# ACTIVITY
Write out each entry again. Keep every word exactly as it is.
EXTRACTED INFORMATION: Begin
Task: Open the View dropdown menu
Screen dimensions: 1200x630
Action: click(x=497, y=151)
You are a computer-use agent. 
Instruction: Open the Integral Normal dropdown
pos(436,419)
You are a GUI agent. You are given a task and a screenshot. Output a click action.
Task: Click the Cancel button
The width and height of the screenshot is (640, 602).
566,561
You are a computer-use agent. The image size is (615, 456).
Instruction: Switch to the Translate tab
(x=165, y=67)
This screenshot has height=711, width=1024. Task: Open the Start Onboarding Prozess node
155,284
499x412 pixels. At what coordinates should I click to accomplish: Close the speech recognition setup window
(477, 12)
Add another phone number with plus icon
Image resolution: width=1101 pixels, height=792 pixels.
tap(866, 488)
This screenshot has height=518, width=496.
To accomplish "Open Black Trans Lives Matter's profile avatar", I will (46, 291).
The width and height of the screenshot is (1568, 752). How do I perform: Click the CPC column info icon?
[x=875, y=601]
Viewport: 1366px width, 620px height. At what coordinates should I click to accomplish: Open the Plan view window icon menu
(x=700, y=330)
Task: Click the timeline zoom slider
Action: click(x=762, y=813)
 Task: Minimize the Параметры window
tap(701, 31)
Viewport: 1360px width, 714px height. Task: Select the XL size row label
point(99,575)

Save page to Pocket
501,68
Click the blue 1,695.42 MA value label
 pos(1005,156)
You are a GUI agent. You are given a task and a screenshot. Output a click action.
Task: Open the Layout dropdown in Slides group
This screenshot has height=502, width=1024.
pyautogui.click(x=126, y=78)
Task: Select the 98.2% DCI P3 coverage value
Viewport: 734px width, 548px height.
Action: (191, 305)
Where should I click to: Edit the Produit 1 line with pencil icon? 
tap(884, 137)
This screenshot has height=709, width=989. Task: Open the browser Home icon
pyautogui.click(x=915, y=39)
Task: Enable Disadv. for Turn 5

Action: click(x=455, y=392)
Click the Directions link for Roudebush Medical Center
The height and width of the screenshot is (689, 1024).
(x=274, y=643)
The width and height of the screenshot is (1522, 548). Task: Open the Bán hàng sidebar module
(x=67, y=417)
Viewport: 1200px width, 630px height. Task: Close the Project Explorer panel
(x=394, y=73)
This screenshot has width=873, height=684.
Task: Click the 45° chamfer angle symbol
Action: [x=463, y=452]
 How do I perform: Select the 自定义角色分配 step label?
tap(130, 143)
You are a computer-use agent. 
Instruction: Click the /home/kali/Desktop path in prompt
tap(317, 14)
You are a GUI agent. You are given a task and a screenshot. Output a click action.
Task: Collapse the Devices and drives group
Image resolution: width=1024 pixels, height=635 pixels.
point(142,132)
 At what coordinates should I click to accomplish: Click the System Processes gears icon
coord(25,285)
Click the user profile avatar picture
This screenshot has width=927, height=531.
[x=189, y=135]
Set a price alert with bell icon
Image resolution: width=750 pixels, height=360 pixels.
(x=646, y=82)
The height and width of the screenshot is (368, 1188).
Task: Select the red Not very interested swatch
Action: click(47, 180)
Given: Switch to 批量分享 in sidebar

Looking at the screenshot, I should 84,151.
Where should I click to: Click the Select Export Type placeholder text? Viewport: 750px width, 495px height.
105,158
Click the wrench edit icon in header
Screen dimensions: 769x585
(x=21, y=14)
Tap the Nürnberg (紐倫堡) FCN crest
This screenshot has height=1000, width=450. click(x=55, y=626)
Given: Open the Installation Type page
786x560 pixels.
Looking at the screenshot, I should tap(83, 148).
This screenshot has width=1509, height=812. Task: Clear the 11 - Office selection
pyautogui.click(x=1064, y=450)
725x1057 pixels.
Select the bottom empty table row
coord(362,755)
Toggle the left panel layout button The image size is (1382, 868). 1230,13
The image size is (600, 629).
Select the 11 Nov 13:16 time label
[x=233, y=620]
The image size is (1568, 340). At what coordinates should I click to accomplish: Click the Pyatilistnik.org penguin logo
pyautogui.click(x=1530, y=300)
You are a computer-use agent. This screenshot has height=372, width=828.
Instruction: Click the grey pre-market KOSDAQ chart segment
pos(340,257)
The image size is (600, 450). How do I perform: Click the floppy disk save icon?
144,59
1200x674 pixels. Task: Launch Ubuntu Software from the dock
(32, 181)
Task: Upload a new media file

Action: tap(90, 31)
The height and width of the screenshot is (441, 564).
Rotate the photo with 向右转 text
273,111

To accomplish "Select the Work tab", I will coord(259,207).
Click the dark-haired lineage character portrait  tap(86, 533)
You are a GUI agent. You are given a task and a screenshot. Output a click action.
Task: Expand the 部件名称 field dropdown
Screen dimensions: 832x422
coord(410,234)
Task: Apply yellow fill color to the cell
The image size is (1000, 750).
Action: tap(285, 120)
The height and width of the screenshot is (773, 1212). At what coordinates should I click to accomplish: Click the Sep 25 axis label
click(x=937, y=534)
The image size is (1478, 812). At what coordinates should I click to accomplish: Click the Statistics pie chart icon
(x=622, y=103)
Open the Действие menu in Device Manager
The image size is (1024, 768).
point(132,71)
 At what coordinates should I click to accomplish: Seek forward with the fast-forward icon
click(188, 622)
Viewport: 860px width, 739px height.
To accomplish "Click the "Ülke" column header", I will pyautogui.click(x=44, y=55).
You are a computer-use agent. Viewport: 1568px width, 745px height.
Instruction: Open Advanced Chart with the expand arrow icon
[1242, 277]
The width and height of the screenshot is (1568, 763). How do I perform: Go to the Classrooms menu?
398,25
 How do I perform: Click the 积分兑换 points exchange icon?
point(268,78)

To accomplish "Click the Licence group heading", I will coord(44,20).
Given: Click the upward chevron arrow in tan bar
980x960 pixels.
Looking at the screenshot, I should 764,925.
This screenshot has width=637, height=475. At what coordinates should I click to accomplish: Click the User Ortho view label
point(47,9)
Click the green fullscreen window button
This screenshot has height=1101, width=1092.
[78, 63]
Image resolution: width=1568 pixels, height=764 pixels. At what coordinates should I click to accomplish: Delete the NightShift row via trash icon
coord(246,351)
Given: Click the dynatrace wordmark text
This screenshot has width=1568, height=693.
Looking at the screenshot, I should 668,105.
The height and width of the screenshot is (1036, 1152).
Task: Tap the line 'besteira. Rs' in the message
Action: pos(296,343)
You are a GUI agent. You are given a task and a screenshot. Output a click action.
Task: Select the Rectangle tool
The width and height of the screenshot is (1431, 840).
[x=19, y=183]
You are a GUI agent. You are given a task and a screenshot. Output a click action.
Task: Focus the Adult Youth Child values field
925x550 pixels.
EXTRACTED INFORMATION: End
# TASK OUTPUT
Task: Open the View dropdown menu
Screen dimensions: 1200x630
Action: click(x=497, y=151)
You are a computer-use agent. 
Instruction: Open the Integral Normal dropdown
pos(436,419)
You are a GUI agent. You are given a task and a screenshot. Output a click action.
Task: Click the Cancel button
The width and height of the screenshot is (640, 602).
566,561
You are a computer-use agent. The image size is (615, 456).
Instruction: Switch to the Translate tab
(x=165, y=67)
This screenshot has height=711, width=1024. Task: Open the Start Onboarding Prozess node
155,284
499x412 pixels. At what coordinates should I click to accomplish: Close the speech recognition setup window
(477, 12)
Add another phone number with plus icon
Image resolution: width=1101 pixels, height=792 pixels.
tap(866, 488)
This screenshot has height=518, width=496.
To accomplish "Open Black Trans Lives Matter's profile avatar", I will (46, 291).
The width and height of the screenshot is (1568, 752). How do I perform: Click the CPC column info icon?
[x=875, y=601]
Viewport: 1366px width, 620px height. At what coordinates should I click to accomplish: Open the Plan view window icon menu
(x=700, y=330)
Task: Click the timeline zoom slider
Action: click(x=762, y=813)
 Task: Minimize the Параметры window
tap(701, 31)
Viewport: 1360px width, 714px height. Task: Select the XL size row label
point(99,575)

Save page to Pocket
501,68
Click the blue 1,695.42 MA value label
 pos(1005,156)
You are a GUI agent. You are given a task and a screenshot. Output a click action.
Task: Open the Layout dropdown in Slides group
This screenshot has height=502, width=1024.
pyautogui.click(x=126, y=78)
Task: Select the 98.2% DCI P3 coverage value
Viewport: 734px width, 548px height.
Action: (191, 305)
Where should I click to: Edit the Produit 1 line with pencil icon? 
tap(884, 137)
This screenshot has height=709, width=989. Task: Open the browser Home icon
pyautogui.click(x=915, y=39)
Task: Enable Disadv. for Turn 5

Action: click(x=455, y=392)
Click the Directions link for Roudebush Medical Center
The height and width of the screenshot is (689, 1024).
(x=274, y=643)
The width and height of the screenshot is (1522, 548). Task: Open the Bán hàng sidebar module
(x=67, y=417)
Viewport: 1200px width, 630px height. Task: Close the Project Explorer panel
(x=394, y=73)
This screenshot has width=873, height=684.
Task: Click the 45° chamfer angle symbol
Action: [x=463, y=452]
 How do I perform: Select the 自定义角色分配 step label?
tap(130, 143)
You are a computer-use agent. 
Instruction: Click the /home/kali/Desktop path in prompt
tap(317, 14)
You are a GUI agent. You are given a task and a screenshot. Output a click action.
Task: Collapse the Devices and drives group
Image resolution: width=1024 pixels, height=635 pixels.
point(142,132)
 At what coordinates should I click to accomplish: Click the System Processes gears icon
coord(25,285)
Click the user profile avatar picture
This screenshot has width=927, height=531.
[x=189, y=135]
Set a price alert with bell icon
Image resolution: width=750 pixels, height=360 pixels.
(x=646, y=82)
The height and width of the screenshot is (368, 1188).
Task: Select the red Not very interested swatch
Action: click(47, 180)
Given: Switch to 批量分享 in sidebar

Looking at the screenshot, I should 84,151.
Where should I click to: Click the Select Export Type placeholder text? Viewport: 750px width, 495px height.
105,158
Click the wrench edit icon in header
Screen dimensions: 769x585
(x=21, y=14)
Tap the Nürnberg (紐倫堡) FCN crest
This screenshot has height=1000, width=450. click(x=55, y=626)
Given: Open the Installation Type page
786x560 pixels.
Looking at the screenshot, I should tap(83, 148).
This screenshot has width=1509, height=812. Task: Clear the 11 - Office selection
pyautogui.click(x=1064, y=450)
725x1057 pixels.
Select the bottom empty table row
coord(362,755)
Toggle the left panel layout button The image size is (1382, 868). 1230,13
The image size is (600, 629).
Select the 11 Nov 13:16 time label
[x=233, y=620]
The image size is (1568, 340). At what coordinates should I click to accomplish: Click the Pyatilistnik.org penguin logo
pyautogui.click(x=1530, y=300)
You are a computer-use agent. This screenshot has height=372, width=828.
Instruction: Click the grey pre-market KOSDAQ chart segment
pos(340,257)
The image size is (600, 450). How do I perform: Click the floppy disk save icon?
144,59
1200x674 pixels. Task: Launch Ubuntu Software from the dock
(32, 181)
Task: Upload a new media file

Action: tap(90, 31)
The height and width of the screenshot is (441, 564).
Rotate the photo with 向右转 text
273,111

To accomplish "Select the Work tab", I will coord(259,207).
Click the dark-haired lineage character portrait  tap(86, 533)
You are a GUI agent. You are given a task and a screenshot. Output a click action.
Task: Expand the 部件名称 field dropdown
Screen dimensions: 832x422
coord(410,234)
Task: Apply yellow fill color to the cell
The image size is (1000, 750).
Action: tap(285, 120)
The height and width of the screenshot is (773, 1212). At what coordinates should I click to accomplish: Click the Sep 25 axis label
click(x=937, y=534)
The image size is (1478, 812). At what coordinates should I click to accomplish: Click the Statistics pie chart icon
(x=622, y=103)
Open the Действие menu in Device Manager
The image size is (1024, 768).
point(132,71)
 At what coordinates should I click to accomplish: Seek forward with the fast-forward icon
click(188, 622)
Viewport: 860px width, 739px height.
To accomplish "Click the "Ülke" column header", I will pyautogui.click(x=44, y=55).
You are a computer-use agent. Viewport: 1568px width, 745px height.
Instruction: Open Advanced Chart with the expand arrow icon
[1242, 277]
The width and height of the screenshot is (1568, 763). How do I perform: Go to the Classrooms menu?
398,25
 How do I perform: Click the 积分兑换 points exchange icon?
point(268,78)

To accomplish "Click the Licence group heading", I will coord(44,20).
Given: Click the upward chevron arrow in tan bar
980x960 pixels.
Looking at the screenshot, I should 764,925.
This screenshot has width=637, height=475. At what coordinates should I click to accomplish: Click the User Ortho view label
point(47,9)
Click the green fullscreen window button
This screenshot has height=1101, width=1092.
[78, 63]
Image resolution: width=1568 pixels, height=764 pixels. At what coordinates should I click to accomplish: Delete the NightShift row via trash icon
coord(246,351)
Given: Click the dynatrace wordmark text
This screenshot has width=1568, height=693.
Looking at the screenshot, I should 668,105.
The height and width of the screenshot is (1036, 1152).
Task: Tap the line 'besteira. Rs' in the message
Action: pos(296,343)
You are a GUI agent. You are given a task and a screenshot. Output a click action.
Task: Select the Rectangle tool
The width and height of the screenshot is (1431, 840).
[x=19, y=183]
You are a GUI agent. You are given a task and a screenshot. Output a click action.
Task: Focus the Adult Youth Child values field
925x550 pixels.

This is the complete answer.